# Herpetofauna around Kosciusko (spelling) and jindabyne areas



## BredliFreak (Feb 3, 2016)

Will be up there soon. Could anyone tell me what kind of reptiles and froggies live up there? And good places to find them.


----------



## Spinifex (Feb 3, 2016)

Apparently the Kosciusko area is the sole habitat of the Corroboree Frog, though I've not seen one up there myself. The High country is home to the Highlands Copperhead, Red Bellied Black, and the beautiful (aren't they all) White Lipped Snake. Where to find them?-my advice is somewhere sunny, in the morning, near water.

A walk on a track beside a water race near Falls Creek one day last summer revealed A Copperhead, RBS, and a Tiger, all within a couple of kilometres. Good Luck!


----------



## BredliFreak (Feb 4, 2016)

Thanks. It's in a school camp so I'm not sure if we would be visiting alpine bogs but it would be an honour to find one. I hope a find some of the snakes mentioned. What about lizards?


----------



## Spinifex (Feb 5, 2016)

BredliFreak said:


> Thanks. It's in a school camp so I'm not sure if we would be visiting alpine bogs but it would be an honour to find one. I hope a find some of the snakes mentioned. What about lizards?
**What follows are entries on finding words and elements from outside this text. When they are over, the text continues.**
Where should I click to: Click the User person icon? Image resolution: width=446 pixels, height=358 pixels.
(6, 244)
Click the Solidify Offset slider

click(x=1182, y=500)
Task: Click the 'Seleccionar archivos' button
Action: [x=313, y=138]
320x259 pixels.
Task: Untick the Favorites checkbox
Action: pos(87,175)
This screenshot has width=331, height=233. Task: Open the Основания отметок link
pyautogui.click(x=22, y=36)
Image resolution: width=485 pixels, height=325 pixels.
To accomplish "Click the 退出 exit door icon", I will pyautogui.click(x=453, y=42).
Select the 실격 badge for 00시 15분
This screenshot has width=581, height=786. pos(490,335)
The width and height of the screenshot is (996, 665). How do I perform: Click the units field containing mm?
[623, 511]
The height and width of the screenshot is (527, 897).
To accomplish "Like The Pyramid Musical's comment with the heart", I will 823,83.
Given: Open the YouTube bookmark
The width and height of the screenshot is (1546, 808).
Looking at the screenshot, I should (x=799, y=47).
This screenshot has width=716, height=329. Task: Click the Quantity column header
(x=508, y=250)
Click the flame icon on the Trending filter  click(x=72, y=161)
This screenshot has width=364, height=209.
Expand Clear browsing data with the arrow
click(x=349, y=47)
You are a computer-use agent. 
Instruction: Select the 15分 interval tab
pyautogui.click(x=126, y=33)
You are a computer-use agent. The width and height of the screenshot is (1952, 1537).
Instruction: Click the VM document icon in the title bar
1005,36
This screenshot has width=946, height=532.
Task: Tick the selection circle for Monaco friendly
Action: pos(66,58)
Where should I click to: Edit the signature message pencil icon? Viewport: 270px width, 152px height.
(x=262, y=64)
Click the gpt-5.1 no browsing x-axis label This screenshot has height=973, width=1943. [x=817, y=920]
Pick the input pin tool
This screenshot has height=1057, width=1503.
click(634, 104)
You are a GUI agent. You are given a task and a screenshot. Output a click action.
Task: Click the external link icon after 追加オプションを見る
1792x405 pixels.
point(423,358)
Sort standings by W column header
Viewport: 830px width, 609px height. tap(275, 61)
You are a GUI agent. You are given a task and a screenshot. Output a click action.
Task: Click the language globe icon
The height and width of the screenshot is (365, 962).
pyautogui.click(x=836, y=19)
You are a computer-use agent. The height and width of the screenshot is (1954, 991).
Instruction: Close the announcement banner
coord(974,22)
 Lots of small skinks up there, and water skinks by the creek that runs through Thredbo. If your going up there with students (I'm a teacher too), I'm assuming you will take the hike from the top of the chairlift, to the summit of Kosciusko. Along the way you'll walk along a raised walkway, designed to keep human traffic out of the bogs and to prevent erosion. keep your eyes open for reptiles and small mammals who can safely live under this structure, quite a fun walk last time I did it!


----------



## saikrett (Feb 5, 2016)

Are you doing any tours with National Parks?


----------



## BredliFreak (Feb 6, 2016)

Not sure, from what I've heard it's a multi-day hike


----------



## NickGeee (Feb 6, 2016)

plenty of dendys toadlets up there, probably alpine form of the verreauxis tree frog too. I've heard white lips are sorta common up there, along with highlands copperheads. Plenty of small brown skinks, pretty sure you can get every single eastern species of Psuedemoia around there, along with alpine water skinks.
good luck mate!

- - - Updated - - -



Spinifex said:


> Apparently the Kosciusko area is the sole habitat of the Corroboree Frog, though I've not seen one up there myself. The High country is home to the Highlands Copperhead, Red Bellied Black, and the beautiful (aren't they all) White Lipped Snake. Where to find them?-my advice is somewhere sunny, in the morning, near water.
> 
> A walk on a track beside a water race near Falls Creek one day last summer revealed A Copperhead, RBS, and a Tiger, all within a couple of kilometres. Good Luck!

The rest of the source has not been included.